BUCHEN SIE IM PARADOR DE CARMONA
Osterwoche voller Stille und Feierlichkeit
Wenn es eine Stadt gibt, in der die Karwoche einen fast mystischen Charakter annimmt, dann ist es Toledo. Das Gewirr aus engen, gepflasterten Gassen der Altstadt bildet eine einzigartige Kulisse für die Prozessionen.

Hier spielt sich alles in Stille ab, zwischen Kerzen und Schatten, die auf die Steinmauern fallen. Die Nazarener schreiten feierlich voran, während die Heiligenfiguren durch die Straßen getragen werden, die so eng sind, dass millimetergenaue Manöver erforderlich sind. Die emotionale Atmosphäre ist selbst für diejenigen, die keine religiöse Motivation haben, überwältigend.
Tagsüber bietet die Stadt unzählige Möglichkeiten, den Kurzurlaub abzurunden: Besuche der Kathedrale Primada, ein Rundgang durch den Alcázar, ein Besuch im Kloster San Juan de los Reyes oder die Besichtigung des berühmten Gemäldes von El Greco „Die Beisetzung des Grafen von Orgaz“ in der Kirche Santo Tomé.

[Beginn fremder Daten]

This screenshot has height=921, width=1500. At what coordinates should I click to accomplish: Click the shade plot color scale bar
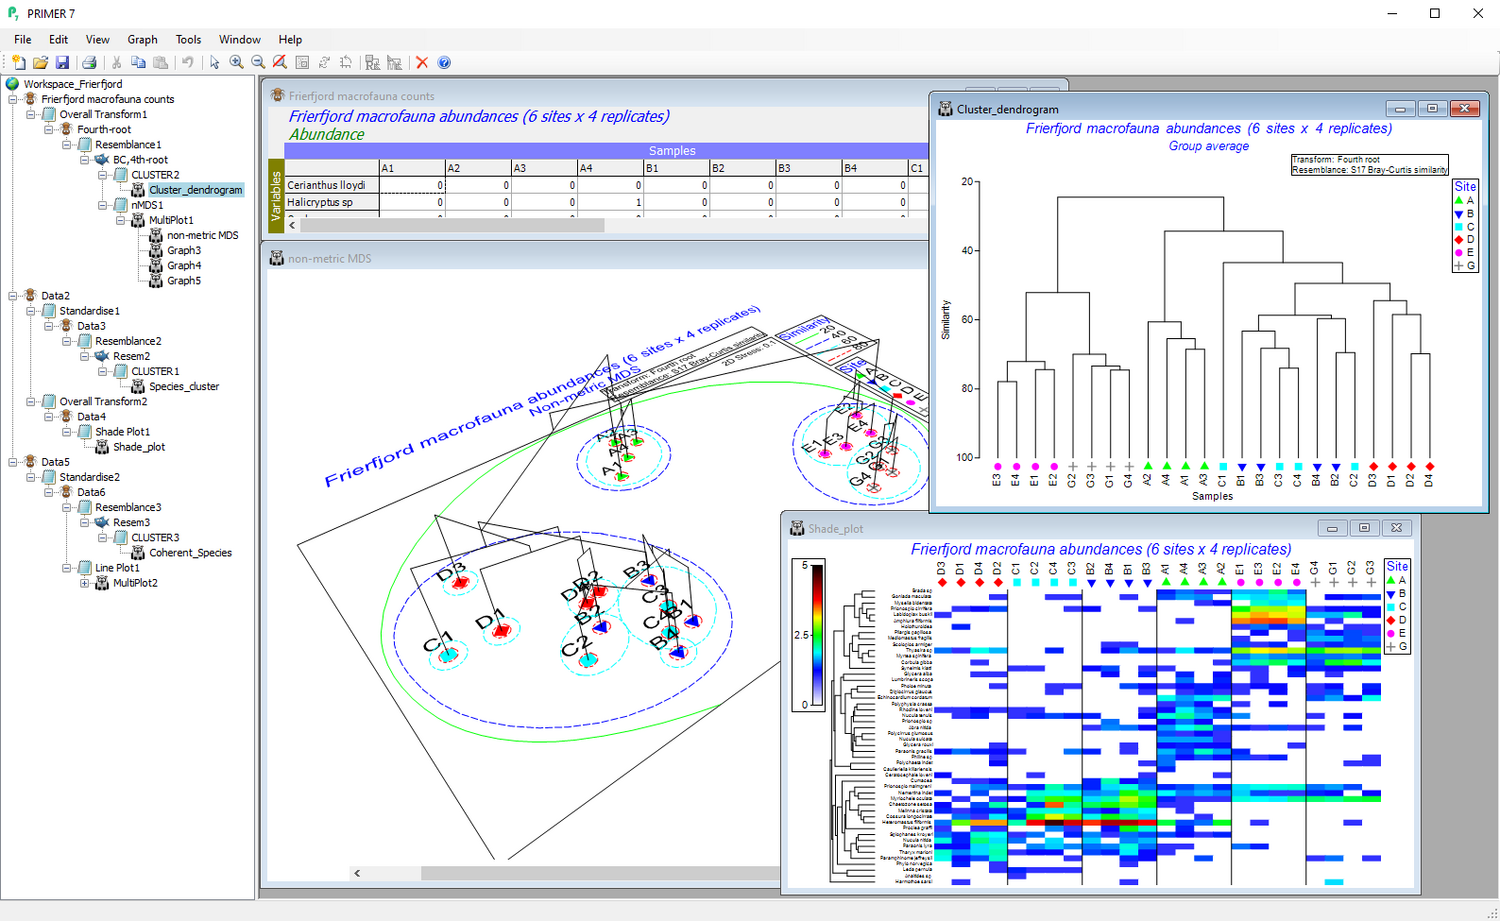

Und wenn der Abend hereinbricht, gibt es kaum ein schöneres Erlebnis, als das Stadtpanorama vom Parador de Toledo aus zu betrachten. Dank seiner Lage gegenüber der Altstadt bietet er einen der beeindruckendsten Ausblicke auf die Stadt der drei Kulturen.
BUCHEN SIE IM PARADOR DE TOLEDO
Tradition in einer spektakulären Kulisse
In Ronda wird die Karwoche mit einer Mischung aus Emotionen, Tradition und einer kaum zu übertreffenden Naturkulisse erlebt. Die Prozessionen ziehen durch gepflasterte Gassen und über historische Plätze, während die Stadt auf die spektakuläre Schlucht des Tajo blickt.

Dieses Fest, dessen Ursprünge bis ins 16. Jahrhundert zurückreichen, versammelt jedes Jahr 14 Bruderschaften, die im Laufe der Woche bis zu 15 Prozessionen veranstalten. Die besondere Topografie der Stadt verleiht jedem Prozessionsweg eine ganz eigene Note. Zu sehen, wie die Prozessionen durch die engen Gassen ziehen, mit der Landschaft der Serranía im Hintergrund, ist eines jener Bilder, die einem lange im Gedächtnis bleiben.

Um das Erlebnis abzurunden, bietet der Parador de Ronda einen der spektakulärsten Ausblicke Andalusiens. Direkt neben der Puente Nuevo gelegen und mit Blick auf den Tajo ermöglicht er einen absolut privilegierten Blick auf die Stadt.